═══ Data rows ═══

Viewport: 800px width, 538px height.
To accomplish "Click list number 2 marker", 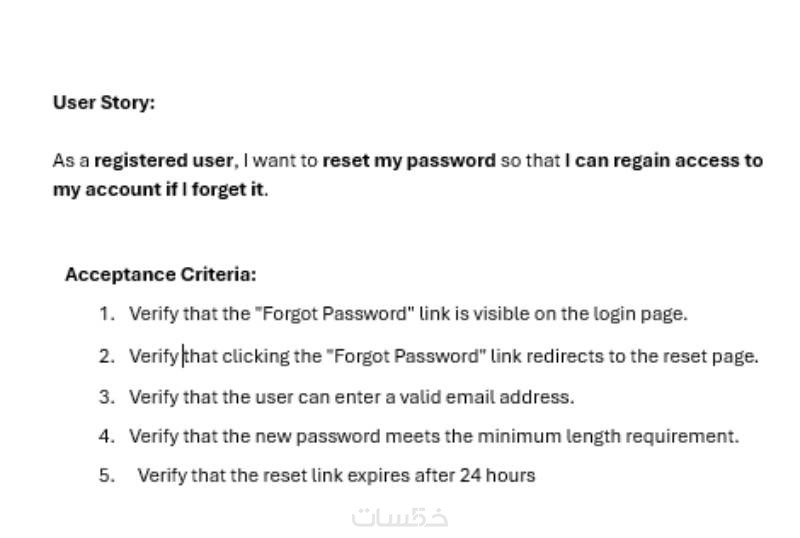I will click(106, 356).
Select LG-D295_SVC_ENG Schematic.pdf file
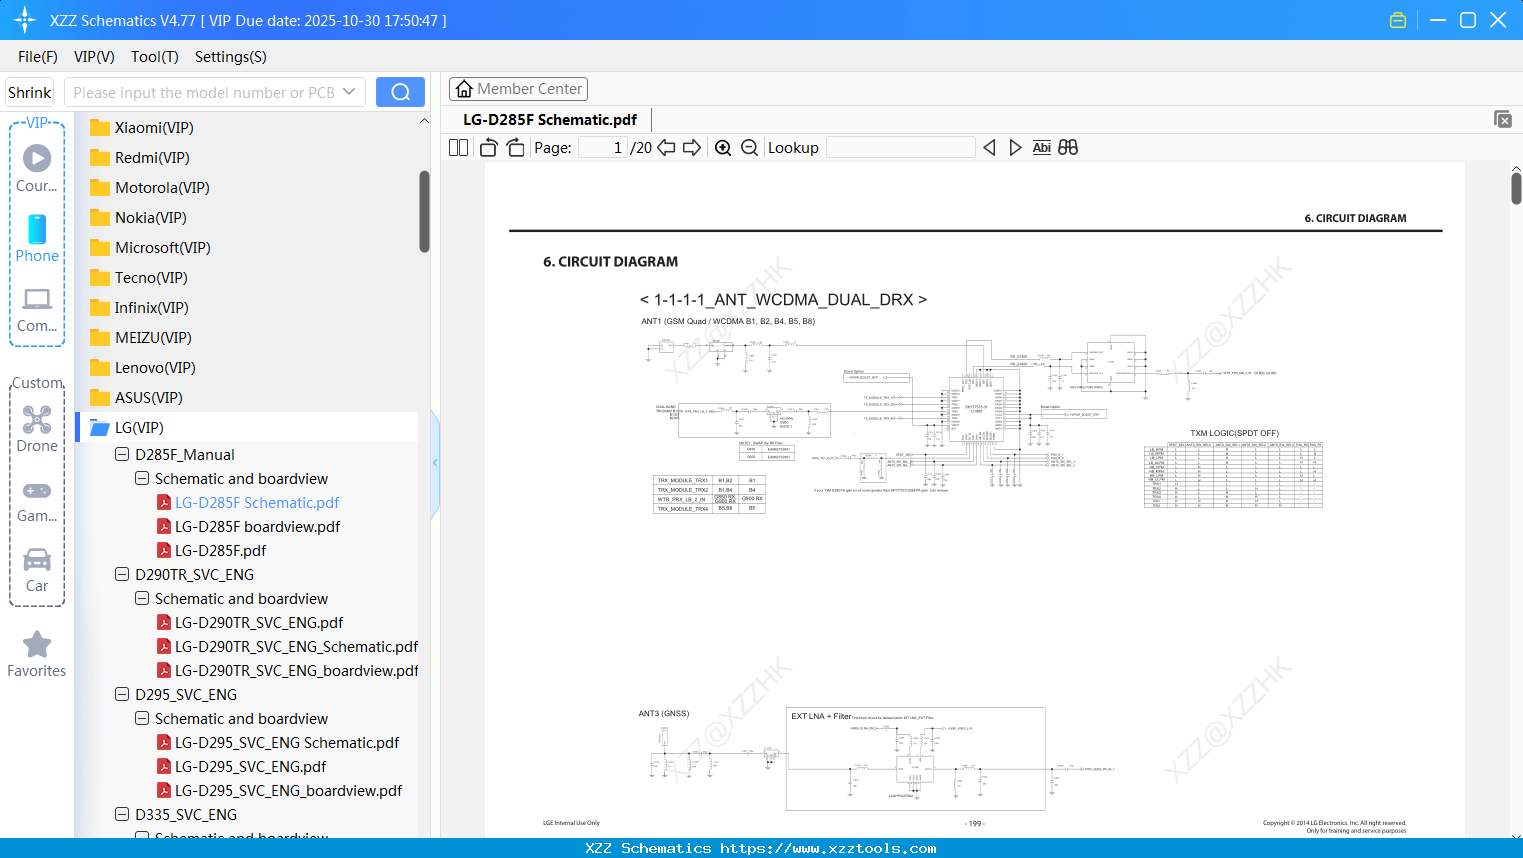This screenshot has width=1523, height=858. 287,742
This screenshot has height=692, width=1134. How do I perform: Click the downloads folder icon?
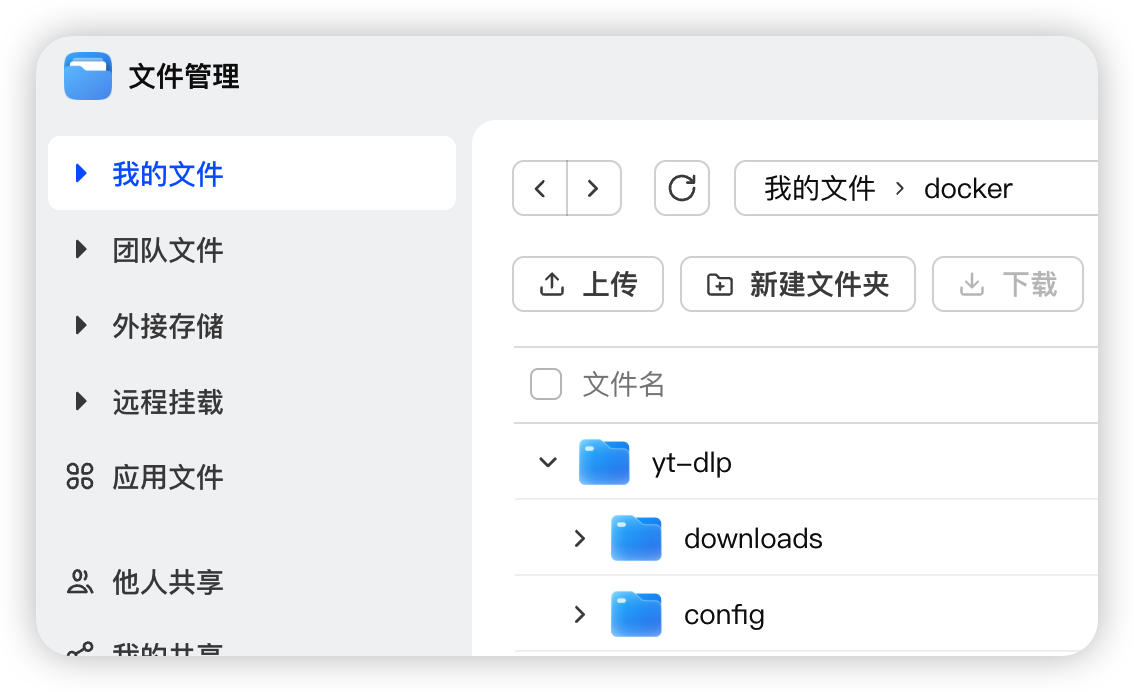tap(636, 538)
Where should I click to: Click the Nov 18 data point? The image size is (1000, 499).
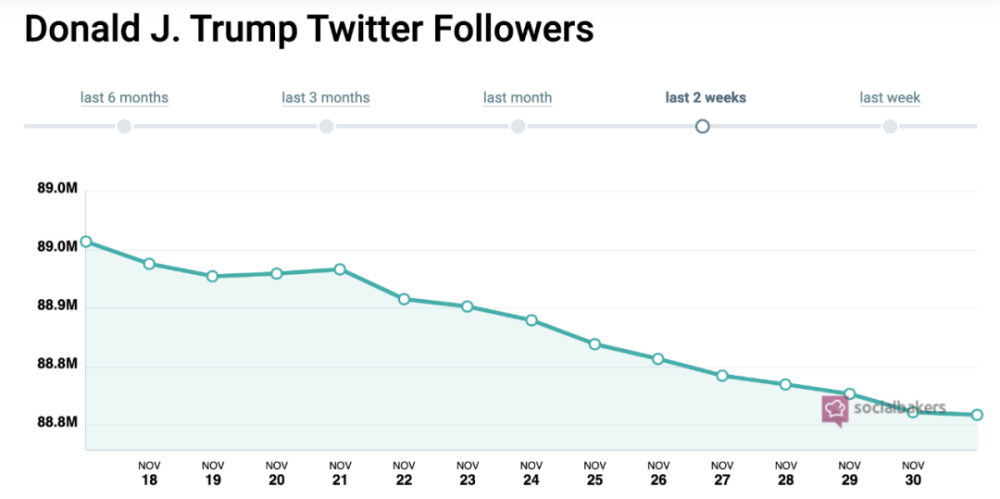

═══

== Exercise instructions ==
Set down the records from the line containing "This screenshot has height=692, width=1134." through the end, leaving out the pictures.

== Task solution ==
This screenshot has height=692, width=1134. How do I perform: Click the downloads folder icon?
tap(636, 538)
Where should I click to: Click the Nov 18 data point? The image size is (1000, 499).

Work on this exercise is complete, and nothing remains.